WASHINGTON — The Trump administration on Thursday moved to abandon a longstanding court settlement that limits how long immigrant children can be kept locked up, proposing new regulations that would allow the government to detain families until their immigration cases are decided.
Homeland Security officials said that ending the so-called Flores agreement of 1997 will speed up the handling of asylum requests while also deterring people from illegally crossing the Mexican border.
The move angered immigrant rights advocates and is all but certain to trigger a court battle.
“It is sickening to see the United States government looking for ways to jail more children for longer,” said Omar Jadwat, director of the ACLU’s Immigrants’ Rights Project. “And it’s yet another example of the Trump administration’s hostility toward immigrants resulting in a policy incompatible with the most basic human values.”
The Flores agreement requires the government to keep children in the least restrictive setting possible and to release them generally after 20 days in detention. For decades, because of those restrictions, many parents and children caught trying to slip into the country have been released into the U.S. while their asylum requests wind their way through the courts — a practice President Donald Trump has decried as “catch-and-release.”
Such cases can drag on for years, and some immigrants stop showing up to court when it becomes clear their asylum requests are going to be denied.
The newly proposed rules would allow the government to hold families in detention until their cases are completed.
Homeland Security did not say how long it expects families to be kept locked up. But immigration officials say asylum cases involving detained families move much more quickly, taking months instead of years to resolve, in part because there are none of the delays that result when immigrants set free in the U.S. fail to show up for a hearing.
“Today, legal loopholes significantly hinder the department’s ability to appropriately detain and promptly remove family units that have no legal basis to remain in the country,” said Homeland Security Secretary Kirstjen Nielsen. “This rule addresses one of the primary pull factors for illegal immigration and allows the federal government to enforce immigration laws as passed by Congress.”
Earlier this summer, a federal judge in California rejected a request by the administration to modify Flores to allow for longer family detention. Administration officials say they have the authority to terminate the agreement, but that is likely to be tested in court.

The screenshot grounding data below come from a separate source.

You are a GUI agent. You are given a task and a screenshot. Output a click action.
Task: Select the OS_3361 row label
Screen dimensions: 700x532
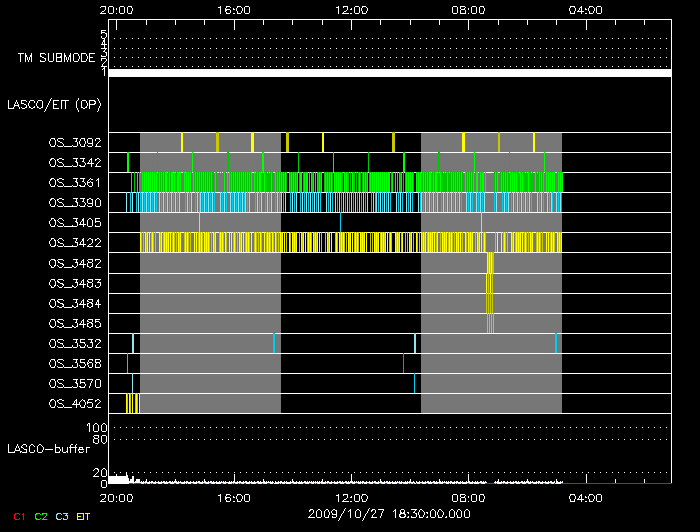pyautogui.click(x=74, y=183)
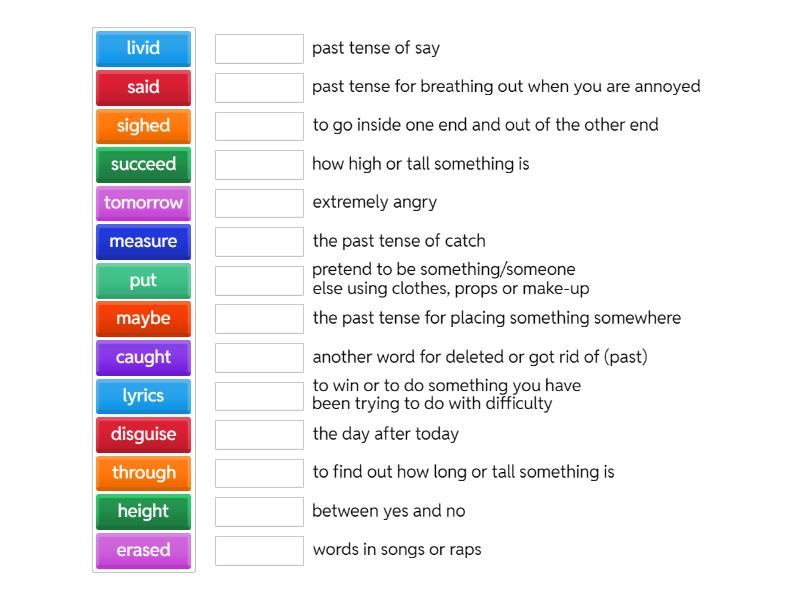This screenshot has height=600, width=800.
Task: Click the blue 'lyrics' tile
Action: [143, 396]

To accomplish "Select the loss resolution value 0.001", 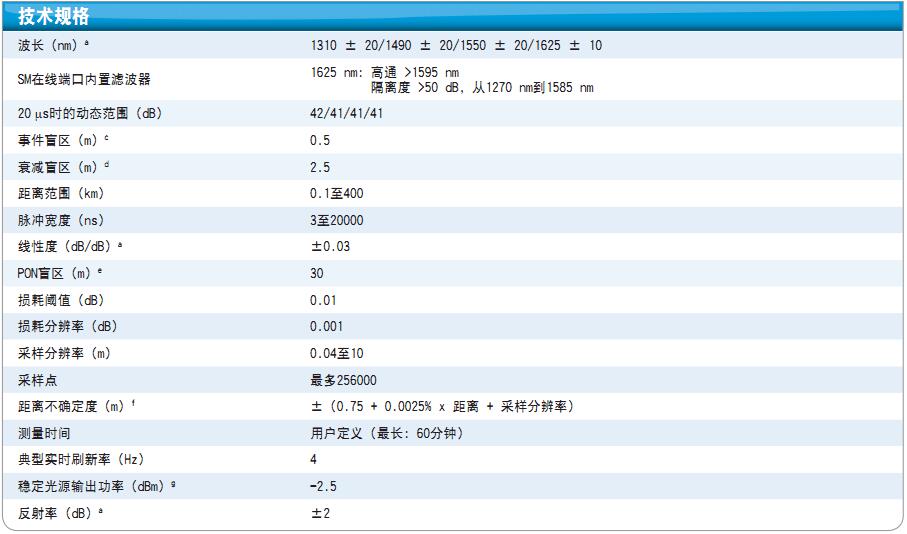I will 326,326.
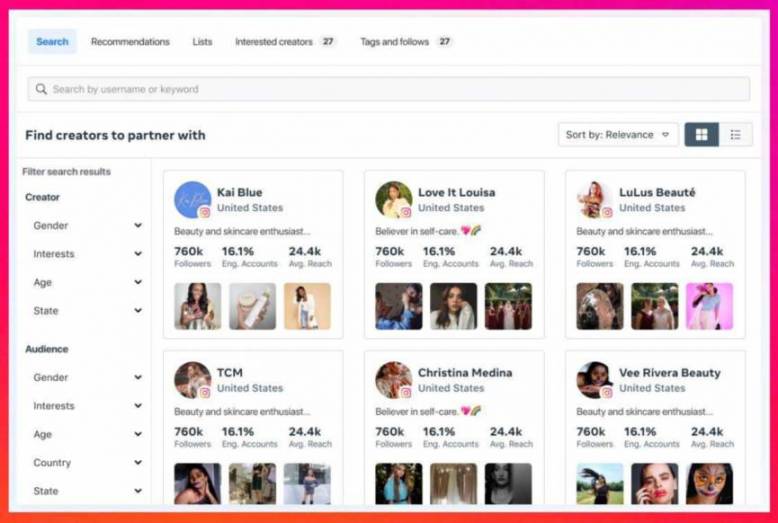Click the grid view icon

point(701,135)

“They’re essentially trying to accomplish through regulation what the court has not permitted,” said Peter Schey, an attorney representing immigrant children under the settlement and president of the Center for Human Rights and Constitutional Law.

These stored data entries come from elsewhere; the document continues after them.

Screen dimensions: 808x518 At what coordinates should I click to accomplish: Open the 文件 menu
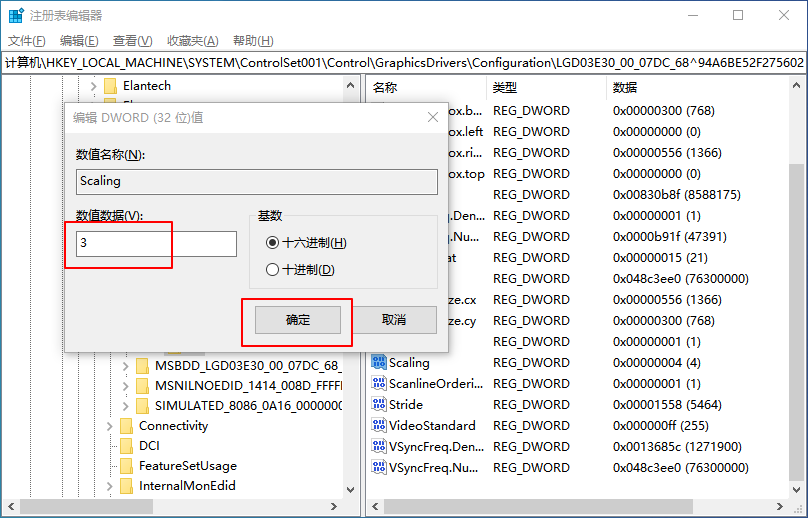[x=27, y=41]
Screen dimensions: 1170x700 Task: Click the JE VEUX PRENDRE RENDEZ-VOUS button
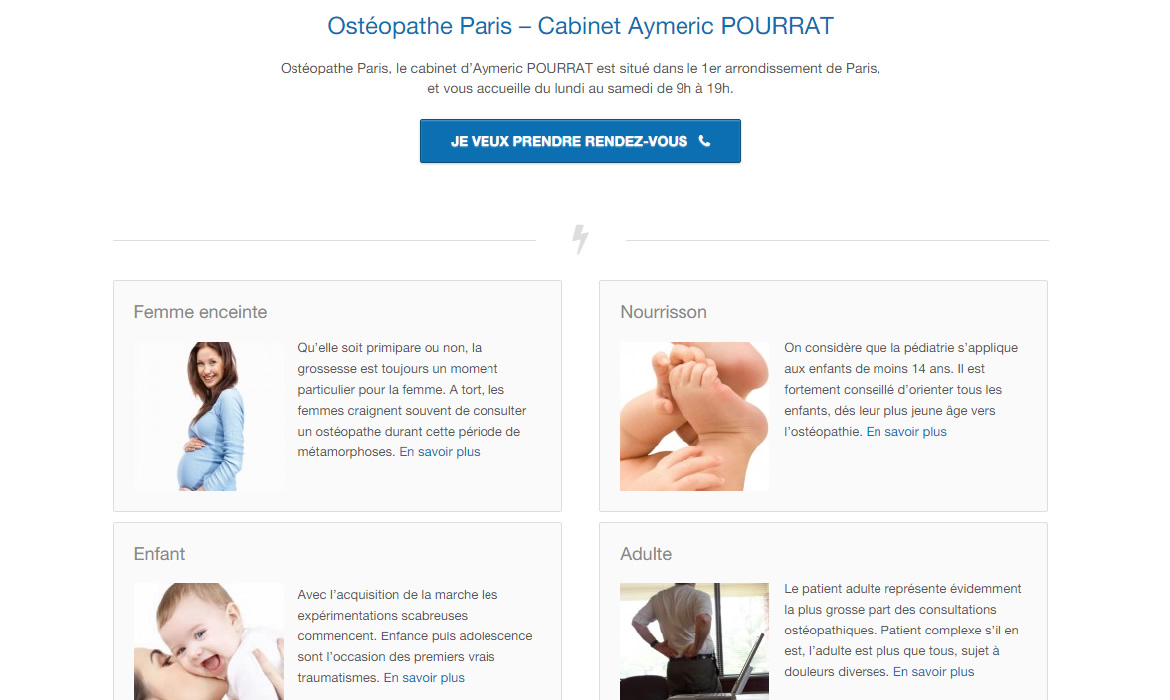tap(581, 141)
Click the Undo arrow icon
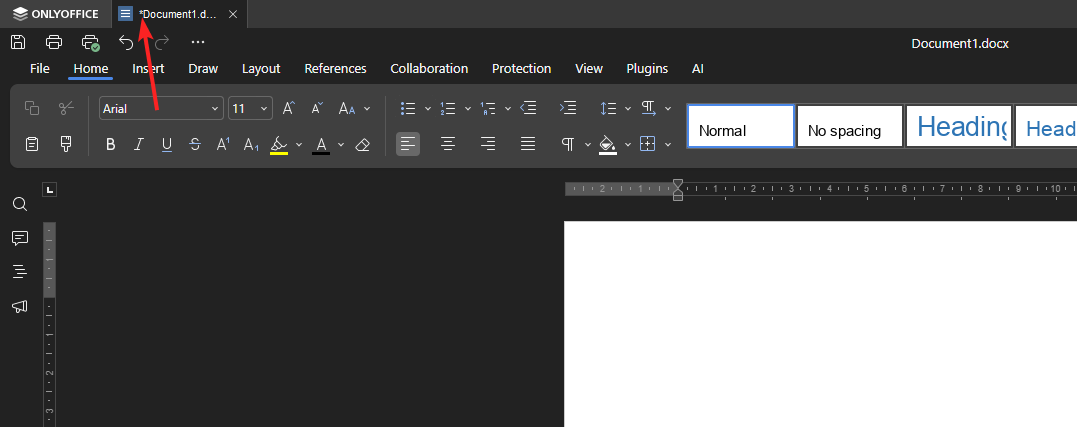 tap(126, 42)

Schey said he will oppose any effort to end Flores unless the government proposes acceptable regulations for the safe and humane treatment of youngsters.

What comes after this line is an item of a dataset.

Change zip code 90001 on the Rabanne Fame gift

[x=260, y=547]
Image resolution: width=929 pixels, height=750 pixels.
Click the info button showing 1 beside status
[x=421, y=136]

“Refugee children should not be made to suffer inhumane treatment and prolonged and unnecessary detention just to satisfy President Trump’s zero-tolerance approach to refugees seeking safety in the United States from the violence and lawlessness spreading throughout Central America,” Schey said.
The Flores agreement became an issue last spring when the Trump administration adopted a policy of prosecuting anyone caught crossing illegally. More than 2,900 children were separated from their parents, prompting international outrage.
Trump eventually backed down and stopped the separation of families. A federal judge ordered parents and children reunited; the government has said it has done so in as many cases as it could. But hundreds of parents were deported without their children, while others had criminal records or were not parents as they claimed to be, officials said.
Because under Flores children cannot be kept in criminal custody with their parents or held for an extended period in immigration detention, the administration has limited options when dealing with families.